Allowed to sleep on the premises, each day he brought packets of dynamite
into his room and concealed it in his bedding.
On 17th
February, 1880, Khalturin constructed a mine in the basement of the
building under the dinning-room. The mine went off at half-past six
at the time that the People's Will had calculated
Alexander would be having his dinner. However, his main guest, Prince
Alexander of Battenburg, had arrived late and dinner was delayed and
the dinning-room was empty. Alexander was unharmed but sixty-seven
people were killed or badly wounded by the explosion.
The People's
Will contacted the Russian government and claimed they would call
off the terror campaign if the Russian people were granted a constitution
that provided free elections and an end to censorship. On 25th February,
1880, Alexander II announced that
he was considering granting the Russian people a constitution. To
show his good will a number of political prisoners were released from
prison. Loris Melikof, the Minister of the Interior, was given the
task of devising a constitution that would satisfy the reformers but
at the same time preserve the powers of the autocracy.
At the
same time the Russian Police Department established a special section
that dealt with internal security. This unit eventually became known
as the Okhrana. Under the control of
Loris Melikof, the Minister of the Interior, undercover agents began
joining political organizations that were campaigning for social reform.
In January,
1881, Loris Melikof presented his plans to Alexander
II. They included an expansion of the powers of the Zemstvo.
Under his plan, each zemstov would also have the power to send delegates
to a national assembly called the Gosudarstvenny Soviet that would
have the power to initiate legislation. Alexander was concerned that
the plan would give too much power to the national assembly and appointed
a committee to look at the scheme in more detail.
The People's
Will became increasingly angry at the failure of the Russian government
to announce details of the new constitution. They therefore began
to make plans for another assassination attempt. Those involved in
the plot included Perovskaya, Andrei Zhelyabov,
Gesia Gelfman, Nikolai
Sablin, Ignatei Grinevitski,
Nikolai Kibalchich, Nikolai
Rysakov and Timofei Mikhailov.
In February,
1881, the Okhrana discovered that their
was a plot led by Andrei Zhelyabov
to kill Alexander II. Zhelyabov was
arrested but refused to provide any information on the conspiracy.

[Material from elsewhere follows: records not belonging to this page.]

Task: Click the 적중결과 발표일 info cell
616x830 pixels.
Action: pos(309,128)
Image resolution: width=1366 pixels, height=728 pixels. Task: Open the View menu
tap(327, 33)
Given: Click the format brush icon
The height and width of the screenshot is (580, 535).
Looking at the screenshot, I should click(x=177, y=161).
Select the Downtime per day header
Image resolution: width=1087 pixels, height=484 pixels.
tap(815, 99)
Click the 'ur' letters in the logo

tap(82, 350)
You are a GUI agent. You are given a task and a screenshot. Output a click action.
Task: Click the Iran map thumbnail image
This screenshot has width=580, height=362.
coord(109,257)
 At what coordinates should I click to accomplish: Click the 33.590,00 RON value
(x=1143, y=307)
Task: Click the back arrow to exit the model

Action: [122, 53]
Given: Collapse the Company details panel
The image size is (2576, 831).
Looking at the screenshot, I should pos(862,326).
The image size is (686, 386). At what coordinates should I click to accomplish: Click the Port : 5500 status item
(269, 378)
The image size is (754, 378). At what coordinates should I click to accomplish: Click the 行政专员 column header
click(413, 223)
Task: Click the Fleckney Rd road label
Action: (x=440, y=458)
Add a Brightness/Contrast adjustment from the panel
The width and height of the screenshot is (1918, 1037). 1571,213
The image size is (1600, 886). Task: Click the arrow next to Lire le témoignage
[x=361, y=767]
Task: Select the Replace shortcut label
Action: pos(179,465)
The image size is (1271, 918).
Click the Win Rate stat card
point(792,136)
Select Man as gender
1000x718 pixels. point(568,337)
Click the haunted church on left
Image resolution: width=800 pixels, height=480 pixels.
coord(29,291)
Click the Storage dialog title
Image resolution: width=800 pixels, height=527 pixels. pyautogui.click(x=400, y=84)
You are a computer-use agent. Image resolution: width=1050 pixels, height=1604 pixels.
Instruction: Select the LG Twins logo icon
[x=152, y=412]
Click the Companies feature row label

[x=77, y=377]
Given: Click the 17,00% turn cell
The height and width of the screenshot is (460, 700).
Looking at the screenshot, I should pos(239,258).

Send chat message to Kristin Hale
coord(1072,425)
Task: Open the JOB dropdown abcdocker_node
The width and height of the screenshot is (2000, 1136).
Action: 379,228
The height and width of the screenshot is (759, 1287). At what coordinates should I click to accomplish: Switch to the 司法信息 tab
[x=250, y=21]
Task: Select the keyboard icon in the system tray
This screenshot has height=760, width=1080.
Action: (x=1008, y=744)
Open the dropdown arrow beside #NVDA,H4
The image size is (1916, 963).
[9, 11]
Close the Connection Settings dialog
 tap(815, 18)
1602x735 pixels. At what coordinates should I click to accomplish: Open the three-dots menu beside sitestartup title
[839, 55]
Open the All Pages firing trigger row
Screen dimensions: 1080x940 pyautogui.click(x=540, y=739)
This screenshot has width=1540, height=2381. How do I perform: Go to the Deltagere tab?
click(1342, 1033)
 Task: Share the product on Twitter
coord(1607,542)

He confidently told the police that nothing they could do would save
the life of the Tsar.
On 1st
March, 1881, Alexander II was travelling
in a closed carriage, from Michaelovsky Palace to the Winter Palace
in St. Petersburg. An armed Cossack sat with the coach-driver and
another six Cossacks followed on horseback. Behind them came a group
of police officers in sledges.
All along
the route he was watched by members of the People's
Will. On a street corner near the Catherine Canal Perovskaya gave
the signal to Nikolai Rysakov and Timofei
Mikhailov to throw their bombs at the Tsar's carriage. The bombs
missed the carriage and instead landed amongst the Cossacks. The Tsar
was unhurt but insisted on getting out of the carriage to check the
condition of the injured men. While he was standing with the wounded
Cossacks another terrorist, Ignatei Grinevitski,
threw his bomb. Alexander was killed instantly and the explosion was
so great that Grinevitski also died from the bomb blast.
Of the
other conspirators, Nikolai Sablin committed
suicide before he could be arrested and Gesia
Gelfman died in prison. Sophia
Perovskaya,
Andrei Zhelyabov, Nikolai
Kibalchich, Nikolai Rysakov and Timofei
Mikhailov were hanged on 3rd April, 1881.

Andrei
Zhelyabov, Sophia
Perovskaya, Nikolai
Kibalchich, Timofei Mikhailov
and Nikolai Rysakov being executed
on 3rd April, 1881.
(1)
Elizabeth
Kovalskaia first met Sophia Perovskaya at a party held in the
home of Alexandra Kornolova in 1869.
She was short and strongly built, with close-cropped
hair, and she wore an outfit that seemed almost to have the become
the uniform for the advocates of the woman question: a Russian blouse,
cinched with a leather belt, and a short, dark skirt. Her hair was
pulled back revealling a large, intelligent forehead, and her large
grey eyes, in which one sensed exceptional energy, radiated cheerfulness.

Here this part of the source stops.